Polyadic Quantifiers #
@cite{peters-westerstahl-2006} @cite{hintikka-1996}
Three mechanisms for building polyadic (multi-sorted) quantifiers from monadic (type ⟨1,1⟩) ones:
- Iteration: Q₁x Q₂y R(x,y) — nested quantification
- Resumption: Qx R(x,x) — a single quantifier on the diagonal
- Branching: Hintikka's partially ordered quantifiers
These capture the semantic content of multi-quantifier sentences at the
model-theoretic level, complementing linglib's syntactic scope mechanisms
in Semantics/Composition/Scope.lean and QuantifierComposition.lean.

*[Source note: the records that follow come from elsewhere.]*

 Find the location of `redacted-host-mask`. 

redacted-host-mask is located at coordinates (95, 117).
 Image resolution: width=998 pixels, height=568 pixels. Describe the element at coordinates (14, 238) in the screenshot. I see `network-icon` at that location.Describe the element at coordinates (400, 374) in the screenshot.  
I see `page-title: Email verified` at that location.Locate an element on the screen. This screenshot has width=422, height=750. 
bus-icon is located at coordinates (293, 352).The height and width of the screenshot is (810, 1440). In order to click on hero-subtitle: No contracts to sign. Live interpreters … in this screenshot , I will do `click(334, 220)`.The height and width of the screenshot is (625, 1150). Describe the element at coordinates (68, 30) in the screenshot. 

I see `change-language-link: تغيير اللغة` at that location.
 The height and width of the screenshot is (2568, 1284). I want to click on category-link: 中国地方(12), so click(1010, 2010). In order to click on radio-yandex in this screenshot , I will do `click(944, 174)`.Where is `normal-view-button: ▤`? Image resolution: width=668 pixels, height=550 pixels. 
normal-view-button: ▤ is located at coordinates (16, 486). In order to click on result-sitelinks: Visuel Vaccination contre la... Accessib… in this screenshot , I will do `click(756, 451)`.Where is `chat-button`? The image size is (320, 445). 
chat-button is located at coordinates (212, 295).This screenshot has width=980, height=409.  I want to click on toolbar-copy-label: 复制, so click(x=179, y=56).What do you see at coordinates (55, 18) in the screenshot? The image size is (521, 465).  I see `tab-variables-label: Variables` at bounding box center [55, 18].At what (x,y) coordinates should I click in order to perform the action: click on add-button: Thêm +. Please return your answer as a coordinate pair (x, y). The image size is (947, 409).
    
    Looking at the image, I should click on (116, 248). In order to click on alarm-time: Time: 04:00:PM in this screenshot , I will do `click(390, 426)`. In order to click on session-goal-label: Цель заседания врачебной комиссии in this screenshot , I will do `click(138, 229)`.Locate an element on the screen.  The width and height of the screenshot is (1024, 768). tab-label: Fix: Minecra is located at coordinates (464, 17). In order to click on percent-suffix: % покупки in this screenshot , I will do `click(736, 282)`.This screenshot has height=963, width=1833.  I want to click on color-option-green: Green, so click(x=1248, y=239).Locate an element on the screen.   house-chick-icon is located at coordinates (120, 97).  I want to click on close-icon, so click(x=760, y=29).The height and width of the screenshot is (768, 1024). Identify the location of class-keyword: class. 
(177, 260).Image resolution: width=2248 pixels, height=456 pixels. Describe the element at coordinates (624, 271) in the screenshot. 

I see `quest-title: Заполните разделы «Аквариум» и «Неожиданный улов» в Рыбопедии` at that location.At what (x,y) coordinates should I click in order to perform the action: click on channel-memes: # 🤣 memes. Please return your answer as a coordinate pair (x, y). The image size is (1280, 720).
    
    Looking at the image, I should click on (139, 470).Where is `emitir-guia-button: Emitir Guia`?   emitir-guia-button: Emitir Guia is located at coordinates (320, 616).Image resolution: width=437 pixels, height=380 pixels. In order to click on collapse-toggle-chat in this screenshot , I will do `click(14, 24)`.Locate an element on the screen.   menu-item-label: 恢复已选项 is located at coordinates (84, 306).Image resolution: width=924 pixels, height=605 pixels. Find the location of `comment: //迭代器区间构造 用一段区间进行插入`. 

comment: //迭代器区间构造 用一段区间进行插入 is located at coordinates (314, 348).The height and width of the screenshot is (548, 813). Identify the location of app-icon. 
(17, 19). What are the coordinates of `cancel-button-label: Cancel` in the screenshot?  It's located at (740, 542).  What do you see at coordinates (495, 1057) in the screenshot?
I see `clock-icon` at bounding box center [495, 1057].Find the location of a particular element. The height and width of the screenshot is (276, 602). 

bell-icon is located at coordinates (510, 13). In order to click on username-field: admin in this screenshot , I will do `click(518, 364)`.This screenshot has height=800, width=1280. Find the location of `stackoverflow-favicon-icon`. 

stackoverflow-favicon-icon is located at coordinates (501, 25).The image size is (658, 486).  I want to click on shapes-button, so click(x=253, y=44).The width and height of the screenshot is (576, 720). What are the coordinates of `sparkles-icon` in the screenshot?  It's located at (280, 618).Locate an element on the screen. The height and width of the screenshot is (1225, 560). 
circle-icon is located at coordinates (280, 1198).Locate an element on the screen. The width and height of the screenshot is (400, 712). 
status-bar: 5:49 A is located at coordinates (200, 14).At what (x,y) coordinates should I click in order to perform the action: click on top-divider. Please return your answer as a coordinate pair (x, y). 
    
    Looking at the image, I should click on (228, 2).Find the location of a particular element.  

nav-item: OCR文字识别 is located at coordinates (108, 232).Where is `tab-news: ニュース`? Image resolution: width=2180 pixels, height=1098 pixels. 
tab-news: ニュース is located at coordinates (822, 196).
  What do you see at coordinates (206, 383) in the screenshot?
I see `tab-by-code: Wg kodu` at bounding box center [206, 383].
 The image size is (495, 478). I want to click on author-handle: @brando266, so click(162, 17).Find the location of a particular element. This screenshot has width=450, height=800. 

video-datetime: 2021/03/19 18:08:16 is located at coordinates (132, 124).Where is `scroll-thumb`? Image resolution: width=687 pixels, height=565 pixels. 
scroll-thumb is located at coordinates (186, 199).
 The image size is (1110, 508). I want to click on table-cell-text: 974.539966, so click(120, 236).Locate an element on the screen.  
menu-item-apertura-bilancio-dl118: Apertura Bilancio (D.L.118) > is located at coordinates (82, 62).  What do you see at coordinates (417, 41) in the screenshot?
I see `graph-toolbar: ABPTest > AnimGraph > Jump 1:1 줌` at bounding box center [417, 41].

Iteration: Q₁x Q₂y R(x,y). Nested quantification where Q₂ is in the scope of Q₁.
"Every student read some book" = iterate(every, student, some, book)(read) = every(student, λx. some(book, λy. read(x,y)))
@cite{peters-westerstahl-2006} Ch 10.
Equations
- Core.Quantification.Polyadic.iterate Q₁ Q₂ A B R = Q₁ A fun (x : α) => Q₂ B fun (y : α) => R x y
Instances For
Resumption: one quantifier binding two argument positions.
"Most students like themselves" = resume(most, student)(like) = most(student, λx. like(x,x))
Resumption only accesses the diagonal of R. @cite{peters-westerstahl-2006} Ch 10.
Equations
- Core.Quantification.Polyadic.resume Q A R = Q A fun (x : α) => R x x
Instances For
Branching (Hintikka) quantifier: Q₁ and Q₂ are evaluated independently (neither is in the scope of the other).
The Skolem-function characterization: there exist choice functions witnessing both quantifiers simultaneously.
"Some relative of each villager and some friend of each townsman hate each other" — the two quantifiers don't scope over each other.
Simplified Barwise (1979) version: branch(Q₁, A, Q₂, B)(R) ↔ ∃f g. Q₁(A, λx. R(x, f(x))) ∧ Q₂(B, λy. R(g(y), y))
@cite{hintikka-1996} @cite{peters-westerstahl-2006} Ch 10.
Equations
- Core.Quantification.Polyadic.branch Q₁ Q₂ A B R = ∃ (f : α → α) (g : α → α), (Q₁ A fun (x : α) => B (f x) ∧ R x (f x)) ∧ Q₂ B fun (y : α) => A (g y) ∧ R (g y) y
Instances For
Surface scope = iterate(Q₁, A, Q₂, B)(R). Inverse scope = iterate(Q₂, B, Q₁, A)(flip R). These are the two "linear" readings of a two-quantifier sentence. @cite{peters-westerstahl-2006} Ch 10.
Equations
- Core.Quantification.Polyadic.surfaceScope Q₁ Q₂ A B R = Core.Quantification.Polyadic.iterate Q₁ Q₂ A B R
Instances For
Equations
- Core.Quantification.Polyadic.inverseScope Q₁ Q₂ A B R = Core.Quantification.Polyadic.iterate Q₂ Q₁ B A fun (y x : α) => R x y
Instances For
Iteration preserves scope monotonicity: if both Q₁ and Q₂ are Mon↑, then iterate(Q₁, A, Q₂, B) is monotone in R (pointwise). @cite{peters-westerstahl-2006} Ch 10.
Resumption preserves scope monotonicity.